Alerta: transportistas de granos, con las finanzas en rojo por alto endeudamiento

Según Fecotac, el 90 por ciento de las empresas tiene acreencias. La mayoría son por compras de camiones, repuestos o combustible que no han podido terminar de pagar a raíz de la crisis. Se trabaja un 75 por ciento menos que hace un año.
La ya crónica pelea entre el campo y el gobierno, sumado a la sequía que afectó a una gran parte de las zonas productivas del país y al menor precio de las commodities como consecuencia de la crisis internacional, fueron una combinación letal para el sector agropecuario y, lógicamente, para todas las actividades que dependen del mismo.

Es el caso por ejemplo de las empresas que se dedican al transporte de granos que, producto de esta fuerte merma en la producción agrícola, actualmente presentan un alto grado de endeudamiento ya que, al trabajar a un menor ritmo, sólo generan recursos para subsistir no pudiendo afrontar el pago de productos adquiridos cuando el volumen de viajes era alto.

Así lo admitió a LA MAÑANA el presidente de la Federación Cordobesa del Transporte Automotor de Cargas (Fecotac), Eduardo Marcle, quien mencionó que actualmente el 90 por ciento de las empresas del sector arrastra deudas y que por el momento no pueden cancelarlas a raíz de la menor cantidad de trabajo.

"El transporte de granos, tanto a nivel provincial como a nivel nacional, viene arrastrando deudas desde que se generaron los problemas iniciales y nunca resueltos por la resolución 125. Es una situación de la que no nos podemos recuperar porque casi no hay viajes y por eso aún nos es imposible pagar las acreencias del año pasado", indicó el dirigente riocuartense, recientemente elegido como vicepresidente de la Confederación Argentina del Transporte Automotor de Cargas (ver aparte).

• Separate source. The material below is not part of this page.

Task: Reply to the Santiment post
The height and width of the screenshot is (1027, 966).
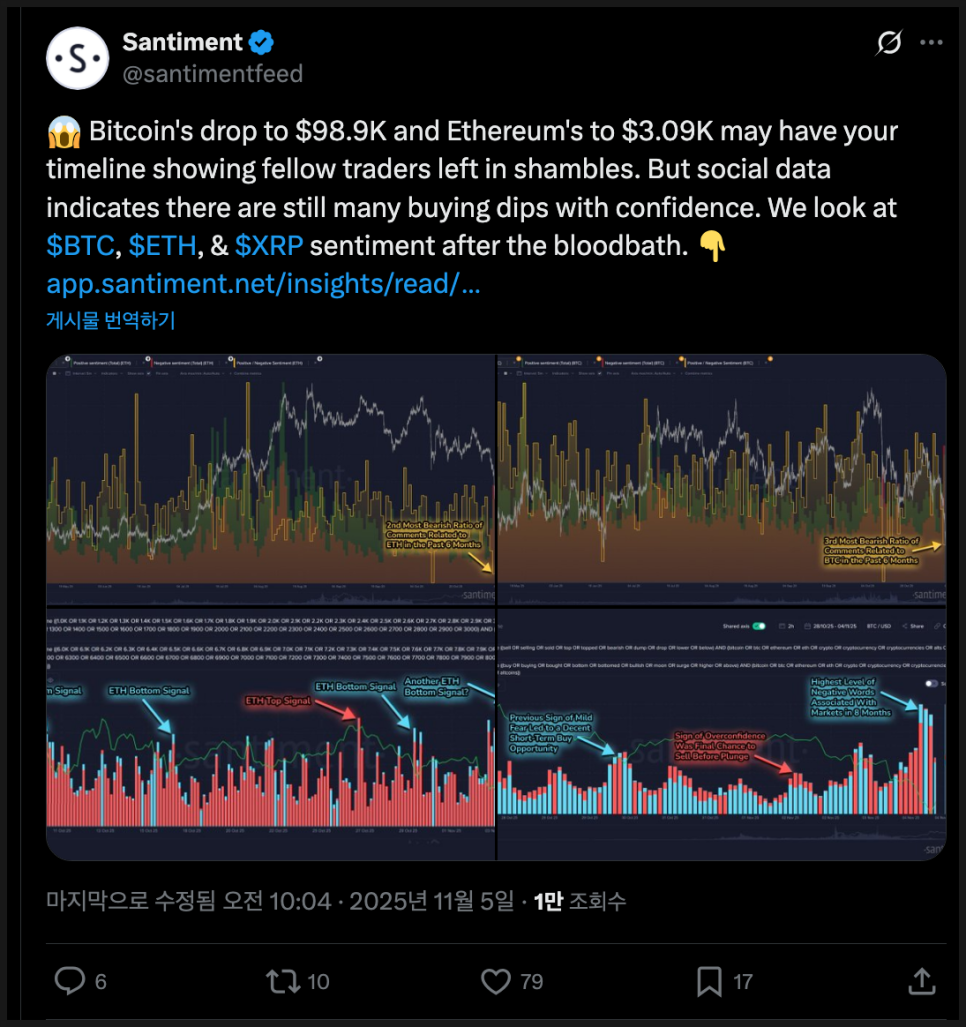Action: pos(70,981)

Según Marcle, en la mayoría de los casos se trata de compromisos vinculados a la compra de maquinarias e insumos específicas para la actividad, como camiones, acoplados o neumáticos, que fueron adquiridos antes de que se desatara la disputa entre las entidades agrarias y el Estado nacional, cuando la producción agrícola gozaba de su mejor momento. También hay muchísimas deudas con estaciones de servicio, por la compra de gasoil. "En muchos casos, ya ha sucedido de empresas o particulares que decidieron directamente devolver la unidad motriz ante la imposibilidad de poder pagar su deuda en un corto plazo", comentó el directivo.

Un aspecto importante a tener en cuenta que es que los camiones cerealeros no tienen la posibilidad de dedicarse a otra actividad, como sí ocurre con unidades de menor porte que pueden adaptarse para la realización de otro tipo de flete. "Salvo cargar arena o ladrillos, los cerealeros no tenemos margen para cambiar de rubro", resumió el dirigente.

Fuerte caída

Para tomar una dimensión de la realidad actual que vive el sector, Marcle mencionó que se está trabajando "a un 25 por ciento de lo que se trabajó el año pasado". En otras palabras, si el año pasado una empresa o un camión particular hacía cuatro viajes al mes, hoy hace uno solo. "Nos estamos moviendo a cuentagotas. Estamos trabajando muy despacio, a cuarta máquina. Nos alcanza para ir manteniendo la mesa, para llevar la comida a la casa, pero nada más", graficó el titular de Fecotac.

En este marco, Marcle reconoció que hay una "fuerte presión de las bases por la falta de trabajo" y se lamentó de que "no hay miras de que la situación mejore para los próximos meses". De todos modos, remarcó que la situación de Córdoba, a pesar de ser mala, es mucho mejor que la de empresas de otras provincias donde los efectos de la sequía fueron mucho más devastadores.

Esto último fue lo que hizo que surgieran en los últimos meses fuertes controversias por los camiones provenientes de otras jurisdicciones que ofrecían viajes a tarifas mucho menores a las acordadas con los acopiadores en el ámbito provincial, para conseguir algo de trabajo. Para intentar frenar esta "invasión foránea" la Comisión de Transporte y el Ministerio de Agricultura pidieron a principios de año a municipios, comunas y otras entidades que den prioridad de carga a operadores con arraigo local.